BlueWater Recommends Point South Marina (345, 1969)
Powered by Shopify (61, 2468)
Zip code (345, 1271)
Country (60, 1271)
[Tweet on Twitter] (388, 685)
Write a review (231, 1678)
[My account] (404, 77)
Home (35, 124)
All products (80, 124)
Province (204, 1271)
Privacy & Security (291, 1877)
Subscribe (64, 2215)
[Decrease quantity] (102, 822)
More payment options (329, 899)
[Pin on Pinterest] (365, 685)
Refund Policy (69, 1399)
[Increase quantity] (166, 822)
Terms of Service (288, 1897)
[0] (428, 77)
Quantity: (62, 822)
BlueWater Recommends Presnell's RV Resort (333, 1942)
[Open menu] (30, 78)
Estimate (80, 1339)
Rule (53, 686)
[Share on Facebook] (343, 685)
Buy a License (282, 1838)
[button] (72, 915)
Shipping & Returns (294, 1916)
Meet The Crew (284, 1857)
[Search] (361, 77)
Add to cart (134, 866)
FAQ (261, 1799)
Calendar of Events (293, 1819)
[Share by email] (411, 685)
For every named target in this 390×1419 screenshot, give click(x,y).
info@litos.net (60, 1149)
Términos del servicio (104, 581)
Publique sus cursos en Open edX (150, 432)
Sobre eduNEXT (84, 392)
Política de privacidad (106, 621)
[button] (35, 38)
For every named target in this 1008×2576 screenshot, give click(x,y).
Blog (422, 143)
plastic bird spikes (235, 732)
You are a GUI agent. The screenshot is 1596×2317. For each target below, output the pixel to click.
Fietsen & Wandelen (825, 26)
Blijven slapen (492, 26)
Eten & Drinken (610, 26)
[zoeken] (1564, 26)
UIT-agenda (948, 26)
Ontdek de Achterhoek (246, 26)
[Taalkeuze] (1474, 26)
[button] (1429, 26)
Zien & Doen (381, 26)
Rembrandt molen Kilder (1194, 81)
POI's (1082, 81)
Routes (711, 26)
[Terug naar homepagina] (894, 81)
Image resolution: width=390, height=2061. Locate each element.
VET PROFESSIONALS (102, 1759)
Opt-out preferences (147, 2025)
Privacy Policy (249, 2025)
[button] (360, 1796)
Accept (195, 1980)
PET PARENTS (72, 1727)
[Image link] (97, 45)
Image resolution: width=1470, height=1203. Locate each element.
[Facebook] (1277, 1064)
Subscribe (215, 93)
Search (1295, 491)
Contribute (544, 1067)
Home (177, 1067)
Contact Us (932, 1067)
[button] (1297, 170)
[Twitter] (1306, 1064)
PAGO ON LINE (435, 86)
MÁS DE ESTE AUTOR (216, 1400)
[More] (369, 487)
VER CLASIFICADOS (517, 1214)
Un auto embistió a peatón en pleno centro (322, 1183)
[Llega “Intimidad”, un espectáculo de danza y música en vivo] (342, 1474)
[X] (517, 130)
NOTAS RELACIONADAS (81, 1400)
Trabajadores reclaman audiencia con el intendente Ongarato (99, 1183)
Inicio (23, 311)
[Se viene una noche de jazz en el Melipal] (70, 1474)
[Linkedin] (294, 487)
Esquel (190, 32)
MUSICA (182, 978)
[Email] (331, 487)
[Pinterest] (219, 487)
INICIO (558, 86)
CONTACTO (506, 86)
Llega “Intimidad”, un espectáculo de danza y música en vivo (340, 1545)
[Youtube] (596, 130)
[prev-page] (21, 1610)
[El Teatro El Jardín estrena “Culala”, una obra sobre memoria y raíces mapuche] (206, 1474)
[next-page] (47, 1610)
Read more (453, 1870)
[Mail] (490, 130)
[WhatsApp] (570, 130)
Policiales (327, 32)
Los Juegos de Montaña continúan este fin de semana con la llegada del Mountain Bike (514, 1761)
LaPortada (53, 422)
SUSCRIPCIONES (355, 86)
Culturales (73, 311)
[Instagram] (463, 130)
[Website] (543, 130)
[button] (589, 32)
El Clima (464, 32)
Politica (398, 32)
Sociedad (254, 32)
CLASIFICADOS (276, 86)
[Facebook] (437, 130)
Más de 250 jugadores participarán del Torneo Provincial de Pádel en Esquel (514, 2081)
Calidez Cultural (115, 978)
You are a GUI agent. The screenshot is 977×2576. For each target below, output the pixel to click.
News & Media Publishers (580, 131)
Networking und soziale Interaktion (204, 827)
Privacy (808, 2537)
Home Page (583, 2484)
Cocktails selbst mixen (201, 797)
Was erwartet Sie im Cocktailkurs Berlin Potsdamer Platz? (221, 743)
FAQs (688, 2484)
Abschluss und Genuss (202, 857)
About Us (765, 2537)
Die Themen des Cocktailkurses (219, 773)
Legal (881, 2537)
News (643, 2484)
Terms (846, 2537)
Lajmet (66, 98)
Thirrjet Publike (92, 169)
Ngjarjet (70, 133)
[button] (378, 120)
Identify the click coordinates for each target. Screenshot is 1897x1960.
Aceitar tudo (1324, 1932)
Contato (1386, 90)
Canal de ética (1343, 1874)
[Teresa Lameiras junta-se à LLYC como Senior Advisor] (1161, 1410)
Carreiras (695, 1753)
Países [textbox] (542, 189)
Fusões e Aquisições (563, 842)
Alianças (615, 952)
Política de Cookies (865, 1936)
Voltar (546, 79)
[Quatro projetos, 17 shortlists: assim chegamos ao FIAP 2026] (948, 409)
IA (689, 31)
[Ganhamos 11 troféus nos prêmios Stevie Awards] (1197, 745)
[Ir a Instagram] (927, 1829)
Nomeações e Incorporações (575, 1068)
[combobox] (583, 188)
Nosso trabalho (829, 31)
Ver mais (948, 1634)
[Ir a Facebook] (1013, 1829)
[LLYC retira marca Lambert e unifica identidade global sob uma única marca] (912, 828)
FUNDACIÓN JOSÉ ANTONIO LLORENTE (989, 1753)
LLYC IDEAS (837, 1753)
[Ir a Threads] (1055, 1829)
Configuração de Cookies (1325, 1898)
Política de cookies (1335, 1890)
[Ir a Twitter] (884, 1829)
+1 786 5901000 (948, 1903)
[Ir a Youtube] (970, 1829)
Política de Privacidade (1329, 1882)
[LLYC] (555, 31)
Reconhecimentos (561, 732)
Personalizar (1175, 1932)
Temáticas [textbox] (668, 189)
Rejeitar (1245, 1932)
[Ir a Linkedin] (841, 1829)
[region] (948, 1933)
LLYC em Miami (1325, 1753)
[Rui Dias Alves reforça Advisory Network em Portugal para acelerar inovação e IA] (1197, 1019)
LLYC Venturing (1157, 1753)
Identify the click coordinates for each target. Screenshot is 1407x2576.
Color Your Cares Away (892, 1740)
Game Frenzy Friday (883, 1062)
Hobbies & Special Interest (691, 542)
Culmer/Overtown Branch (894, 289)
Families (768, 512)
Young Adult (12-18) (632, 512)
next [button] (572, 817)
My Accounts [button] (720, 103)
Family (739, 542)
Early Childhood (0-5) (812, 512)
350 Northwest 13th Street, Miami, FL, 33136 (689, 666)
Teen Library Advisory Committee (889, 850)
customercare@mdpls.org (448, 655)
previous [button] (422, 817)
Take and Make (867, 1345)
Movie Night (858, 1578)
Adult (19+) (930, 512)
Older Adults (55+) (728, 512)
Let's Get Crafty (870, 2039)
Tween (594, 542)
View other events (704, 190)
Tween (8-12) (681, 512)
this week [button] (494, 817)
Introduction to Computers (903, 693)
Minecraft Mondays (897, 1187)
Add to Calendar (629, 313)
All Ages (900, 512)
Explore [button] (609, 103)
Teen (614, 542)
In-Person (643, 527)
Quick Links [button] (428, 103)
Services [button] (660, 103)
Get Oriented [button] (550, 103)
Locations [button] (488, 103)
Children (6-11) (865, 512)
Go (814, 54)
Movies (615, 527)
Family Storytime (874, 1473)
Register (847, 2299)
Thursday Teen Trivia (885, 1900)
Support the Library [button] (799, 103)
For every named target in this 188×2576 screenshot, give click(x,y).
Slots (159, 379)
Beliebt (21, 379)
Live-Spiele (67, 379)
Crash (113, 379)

....................

Exercise: Repeat the data above starting at the line with "Register (847, 2299)" and ending at its last line, exactly, with no other lines.

Written response:
Register (847, 2299)
Thursday Teen Trivia (885, 1900)
Support the Library [button] (799, 103)
For every named target in this 188×2576 screenshot, give click(x,y).
Slots (159, 379)
Beliebt (21, 379)
Live-Spiele (67, 379)
Crash (113, 379)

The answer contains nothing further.